Buy Boats, Sell Boats, Review Boats

Posted by on Apr 5, 2013 in Fishing |

Fishing Friday: Is it Time to Get New Line?

Now that fishing season is on the horizon, it’s time for a little spring-time tackle prep. Start off by replacing your fishing line... all of your line.

I could start this off by telling you to check the fishing line on each and every one of your reels for nicks and chafing; I could suggest that you replace all line that’s more than three seasons old; I could inquire as whether you had break-offs last fall that lead you to believe that your line might be in need of replacement. But the truth of the matter is that if I did, you might lose a trophy fish this spring because you missed one little nick or twist. Having fresh, strong line is so imperative that you should spare no expense, ignore all other factors, and simply put fresh monofilament or braid fishing line on all of your reels each and every spring.

fishing line on reel

Is every inch of that fishing line on your reel in tip-top shape? If not, replace it. If so, replace it anyway.
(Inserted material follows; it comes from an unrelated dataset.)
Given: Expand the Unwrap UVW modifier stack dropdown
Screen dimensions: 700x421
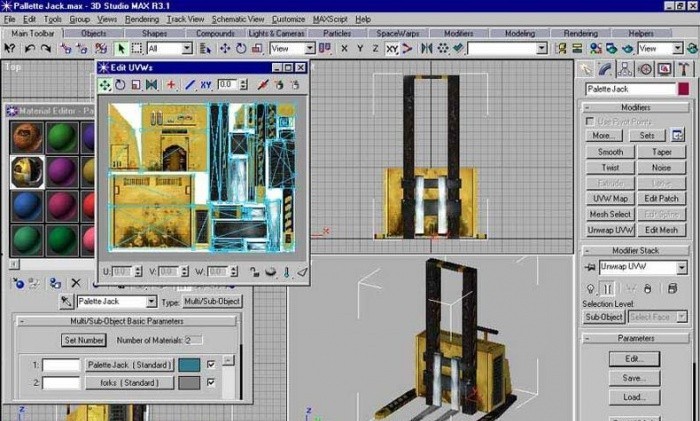Looking at the screenshot, I should pyautogui.click(x=681, y=268).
Yeah, yeah, I know. You have 20 or 30 rods and reels, and this will cost an arm and a leg. It’ll take you hours. And you’ll have line-burns on your fingers by the time you get them all done. Tough luck. You’re a die-hard, dedicated angler, right? You signed up for this stuff. So quit your whining, and follow the process.

Step I: Go to your local K-Mart or Wal-mart, and complain because they don’t have the specific pound-test you need in the brand you like most.

Step II: Go to the tackle shop, and complain because their prices are twice as high as K-Mart or Wal-Mart.

Step III: Return home with six shopping bags full of fishing line. After you shred the receipt, carefully remove and shred the price tags from each and every spool to prevent your wife from figuring out you just withdrew $3,765 from the kid’s college fund to pay for 10,000 yards of fishing line.

Step IV: Spend every free hour of the next two weeks pulling old line off your reels, and winding new line back on.

Step V: Go out and hook a trophy fish. Revel in the knowledge that every inch of your line is in tip-top shape, until the fish swims by the prop and cuts your line on it. PS: now that your line has been dragged across the propeller, it could be nicked or chafed elsewhere and needs complete replacement. Fortunately, you know the drill.